Possible academic co-ops receive support in Clarion County

When the Allegheny-Clarion Valley, Keystone and Union school districts held a community forum early this month at A-C Valley High School, the main topic of discussion was about the proposal to form various sports cooperatives. However, a possible academic consolidation between the districts also was discussed.

In broaching the latter subject, Union School District resident George Hayden said athletic co-ops “have been happening for decades” in northwestern Pennsylvania, and “it is a Band-Aid and not a fix. New district lines must be drawn, “and even that is going to be difficult because we are spread out.”

Hayden told the district leaders that he can appreciate what they’re trying to accomplish, “but what I think drives this home for this area is the three Clarion schools combining their football (teams). And that is where I have an issue … because there is too much emphasis put on football, for one, but on sports in general. I think we need to focus more on academics.”

Hayden said transportation always will be an issue and must be resolved.

An unidentified A-C Valley resident asked if there had been any discussions regarding a change in the makeup of the districts.

“Are we, within the next five years, looking at district lines changing?” the resident asked.

Union Superintendent John Kimmel said there has been no “official conversations” in regard to that subject, but “I do know schools in Clarion County have talked about the necessity to merge at some point, just based upon finances.”

Kimmel said finances are problematic because of Clarion County districts’ funds going toward outside cyber school costs.

“There is (state) House Bill 1422 that is sitting in the Senate Education Committee right now,” he said. “We have some local senators that could be pushing that forward, and that would save Clarion County schools $2 million per year and we’re not spending that in our districts in sports.”

During the course of the meeting, Keystone Superintendent Michael Hall said if sports co-ops were formulated, it could lead to more sharing of academic opportunities between the districts.

Kimmel told the Clarion News that one of those academic opportunities could be a sharing of services in the areas of industrial arts and home economics.

“There are courses that some of the schools have gotten rid of where we would be able to share teachers,” he said.

There also is a growing concern among the administrators about the availability of incoming teachers to fill positions.

“It is becoming more and more difficult to find certified teachers,” A-C Valley Superintendent David McDeavitt told the Clarion News. “Take, for example, Spanish.

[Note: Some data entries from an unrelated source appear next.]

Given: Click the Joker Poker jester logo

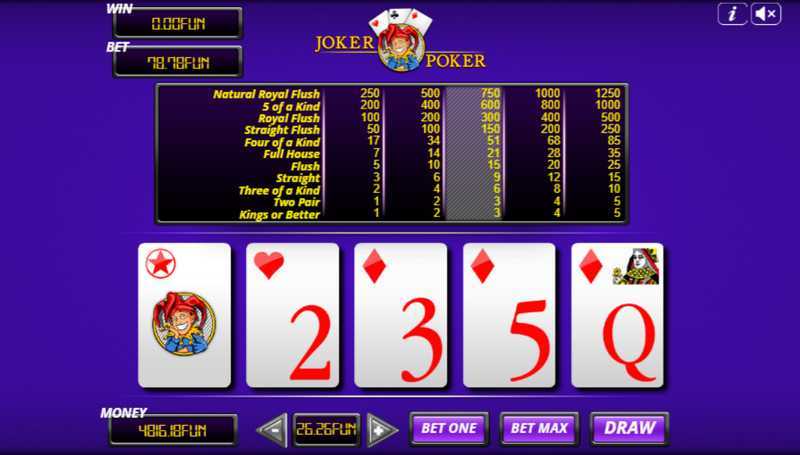Looking at the screenshot, I should [401, 41].
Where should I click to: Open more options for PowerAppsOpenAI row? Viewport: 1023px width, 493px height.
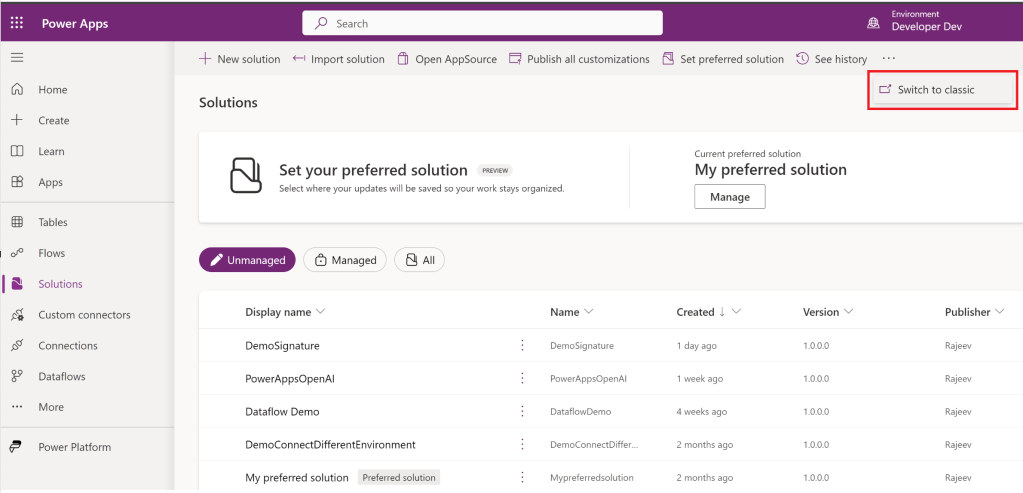[x=521, y=378]
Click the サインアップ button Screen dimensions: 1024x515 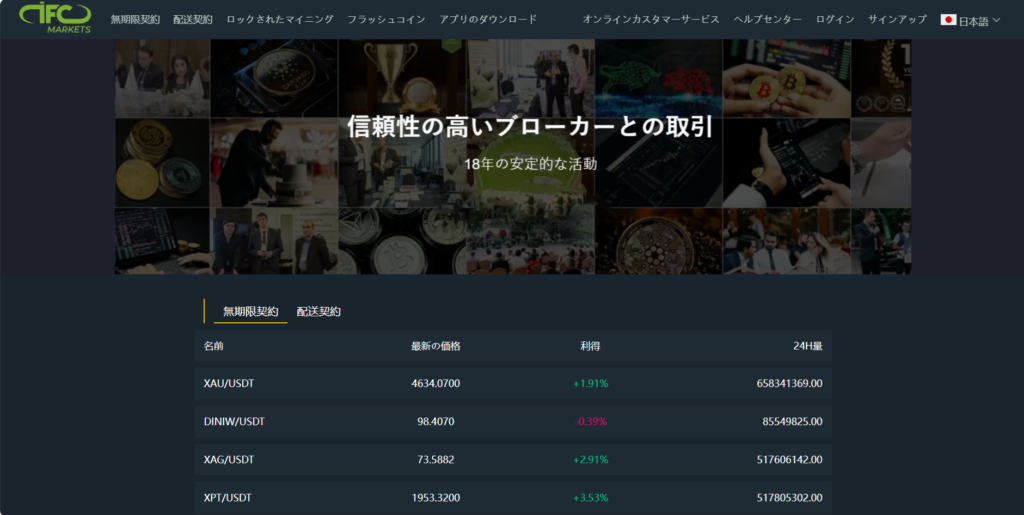[897, 19]
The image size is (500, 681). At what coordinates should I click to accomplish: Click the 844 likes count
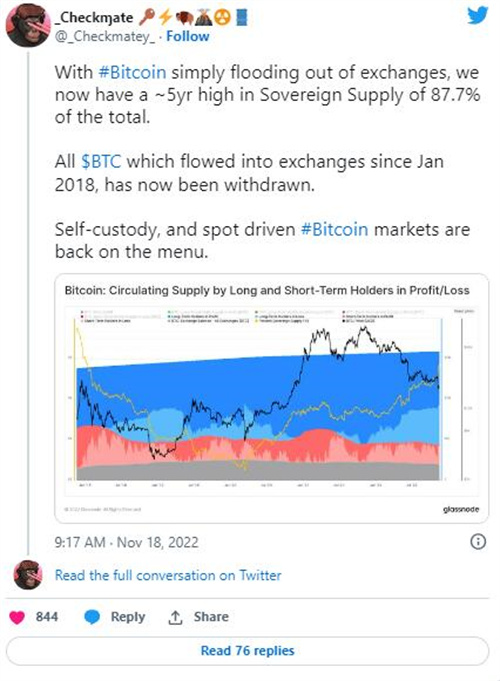click(47, 617)
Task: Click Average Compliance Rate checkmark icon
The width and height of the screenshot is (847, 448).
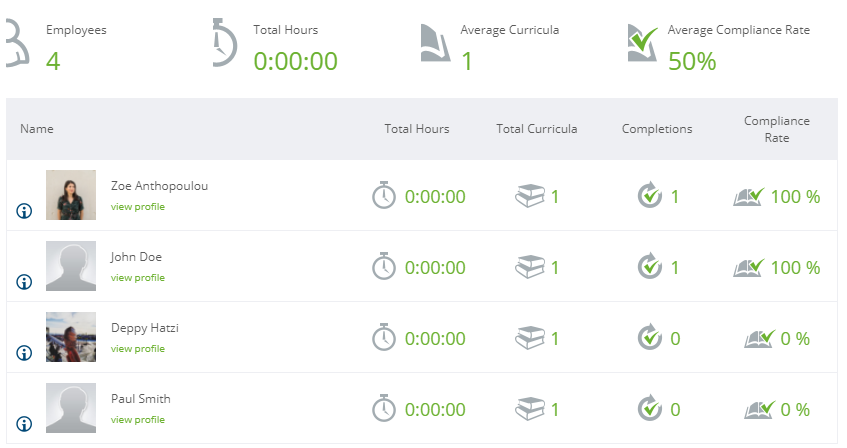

If we only have one certified Spanish teacher, that could be how we could potentially be able to utilize a staff member to enhance the academics. That’s something that potentially could happen.”

Kimmel explained there also are needs in other academic subjects.

“There was (only) one physics teacher that graduated from college last year. If we lose (a physics teacher) we are going to be in trouble,” he said. “We need to keep thinking about those things as well.

“We’re going to have to share in some areas because either we’re not going to have the money or the resources are not going to be available.”

McDeavitt said the sharing of services is not a new idea.

“We do (sharing of services) with some of our special needs students in the classrooms that we have, whether it is a life skills class or an emotional support class,” he said. “We’ll open it up and try to bring more kids on the campus and help offset costs.”

The A-C Valley, Keystone and Union school boards are scheduled to vote on the sports co-ops at their respective meetings on Monday.